Regarding the Presidential Social Fund: Section 12 of PD 1869, as amended by PD 1993, indicates that the
Presidential Social Fund may be used “to [first,] finance the priority infrastructure development projects and [second,]
to finance the restoration of damaged or destroyed facilities due to calamities, as may be directed and authorized by
the Office of the President of the Philippines.”

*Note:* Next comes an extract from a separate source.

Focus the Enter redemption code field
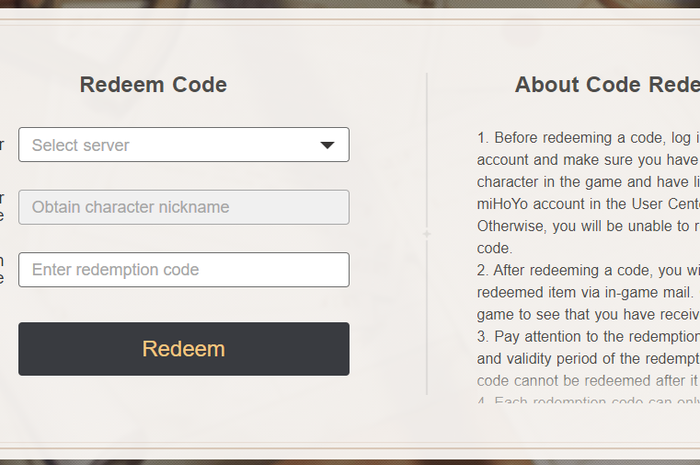This screenshot has height=465, width=700. coord(183,270)
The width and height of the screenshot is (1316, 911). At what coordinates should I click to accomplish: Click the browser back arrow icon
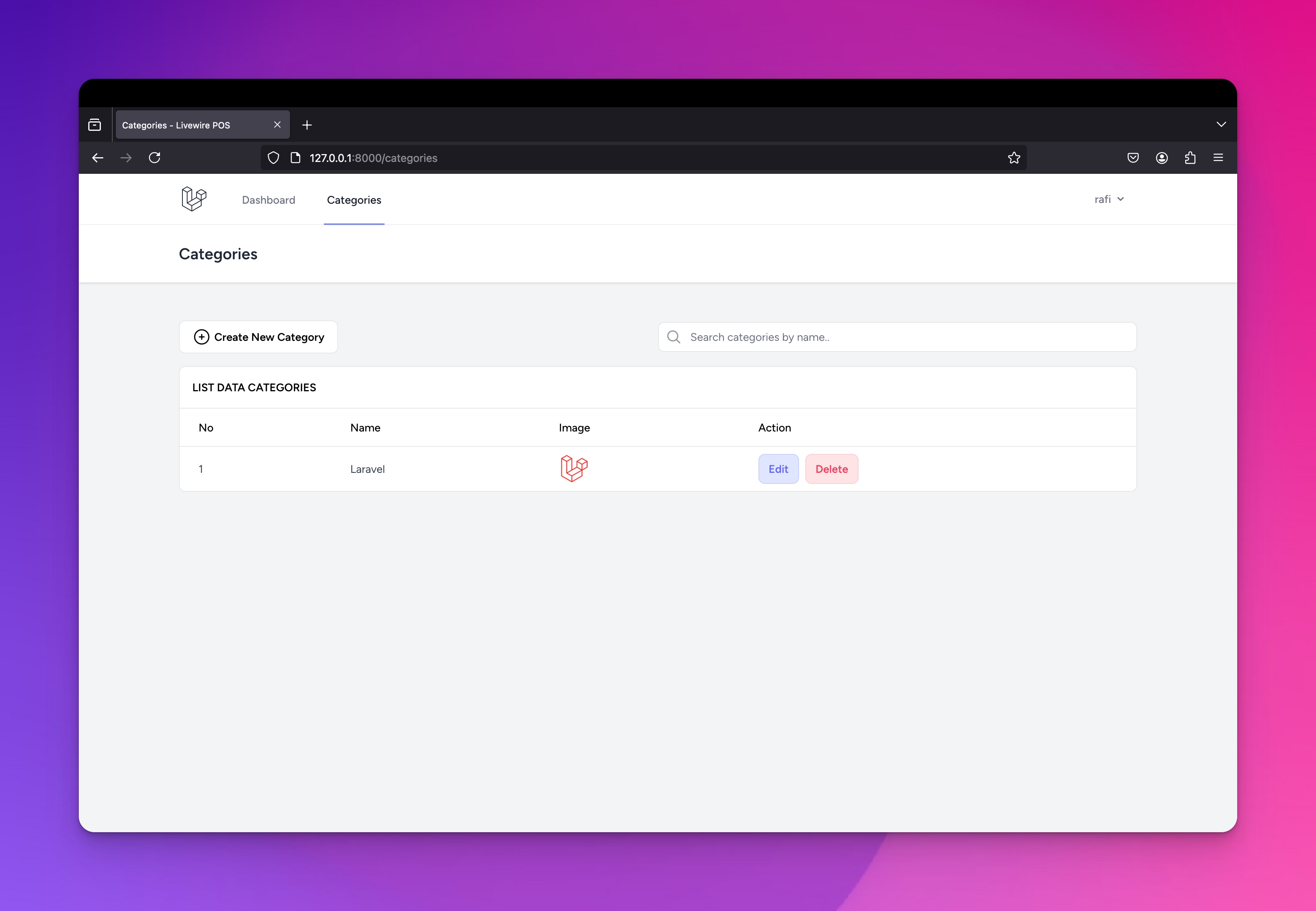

The second indicated purpose adequately curtails the authority of the President to spend the Presidential Social Fund
only for restoration purposes which arise from calamities. The first indicated purpose, however, gives him carte
blanche authority to use the same fund for any infrastructure project he may so determine as a “priority“. Verily, the
law does not supply a definition of “priority infrastructure development projects” and hence, leaves the President
without any guideline to construe the same. To note, the delimitation of a project as one of “infrastructure” is too
broad of a classification since the said term could pertain to any kind of facility. Thus, the phrase “to finance the
priority infrastructure development projects” must be stricken down as unconstitutional since – similar to Section 8
of PD 910 – it lies independently unfettered by any sufficient standard of the delegating law. As they are severable,
all other provisions of Section 12 of PD 1869, as amended by PD 1993, remains legally effective and subsisting.